=== Begin Enclosure ===

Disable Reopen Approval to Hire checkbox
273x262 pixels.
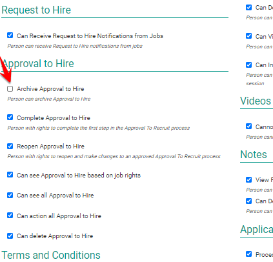[10, 146]
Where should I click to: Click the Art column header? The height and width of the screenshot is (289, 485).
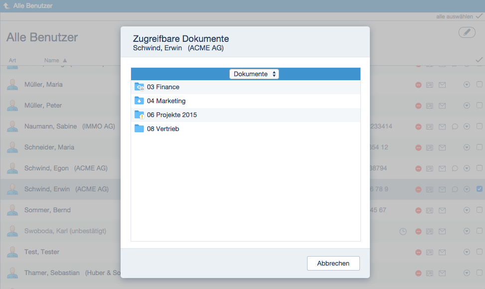(12, 60)
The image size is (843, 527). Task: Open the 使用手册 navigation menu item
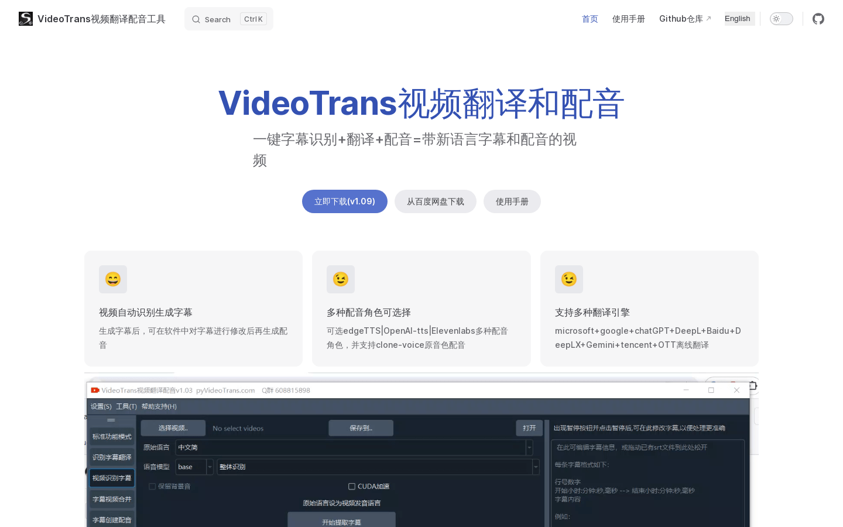click(628, 19)
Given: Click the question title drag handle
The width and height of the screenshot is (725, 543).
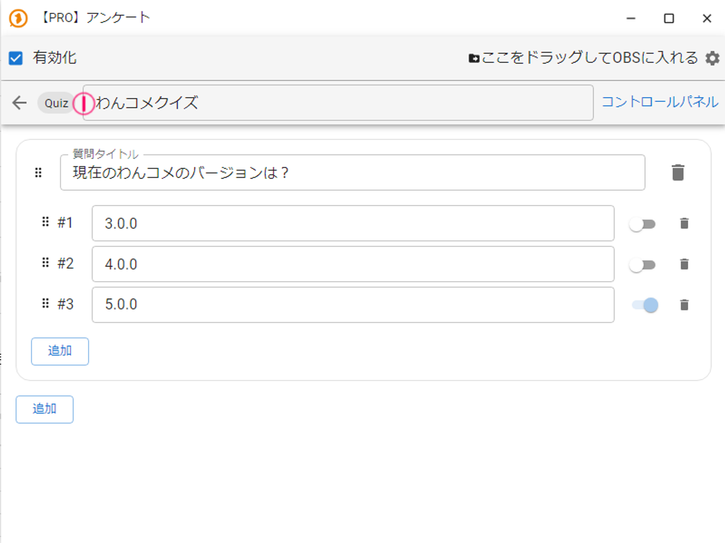Looking at the screenshot, I should [39, 173].
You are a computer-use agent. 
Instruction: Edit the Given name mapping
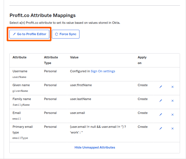tap(161, 87)
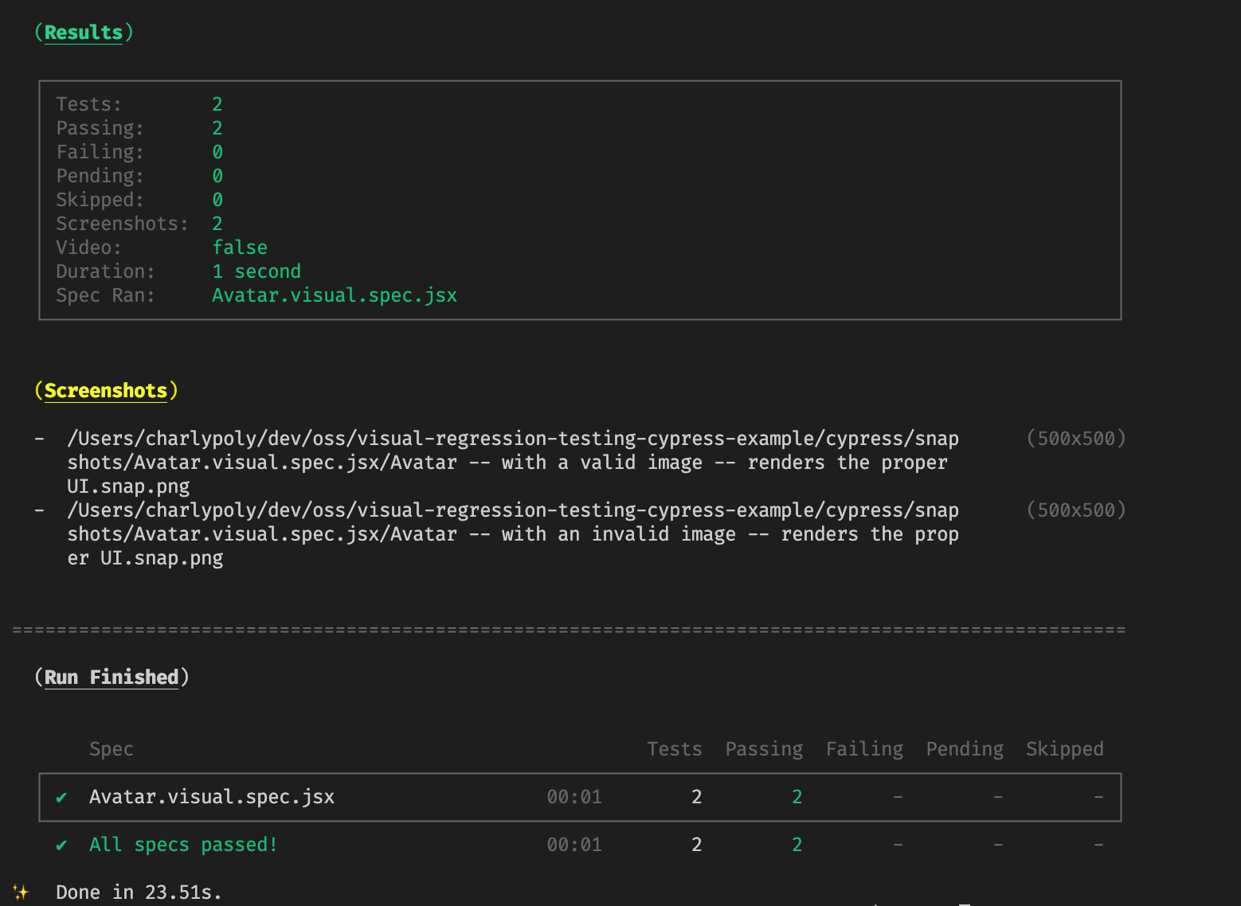Click the dash under the Failing column
1241x906 pixels.
[x=898, y=797]
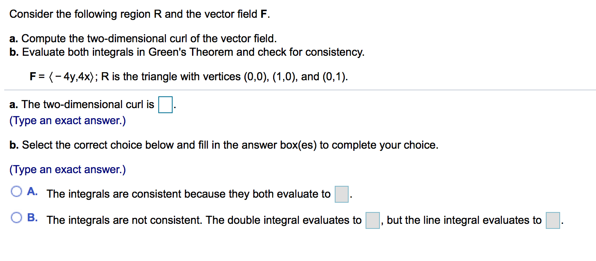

=== End Enclosure ===

What is expected:
Please print, exactly as given, the lines running from the beginning of the listing through the line containing "You are a computer-use agent.", omitting each picture.

Output for this exercise:
Disable Reopen Approval to Hire checkbox
273x262 pixels.
[10, 146]
Where should I click to: Click the Art column header? The height and width of the screenshot is (289, 485).
(12, 60)
The image size is (843, 527). Task: Open the 使用手册 navigation menu item
click(628, 19)
Given: Click the question title drag handle
The width and height of the screenshot is (725, 543).
Looking at the screenshot, I should [39, 173].
You are a computer-use agent. 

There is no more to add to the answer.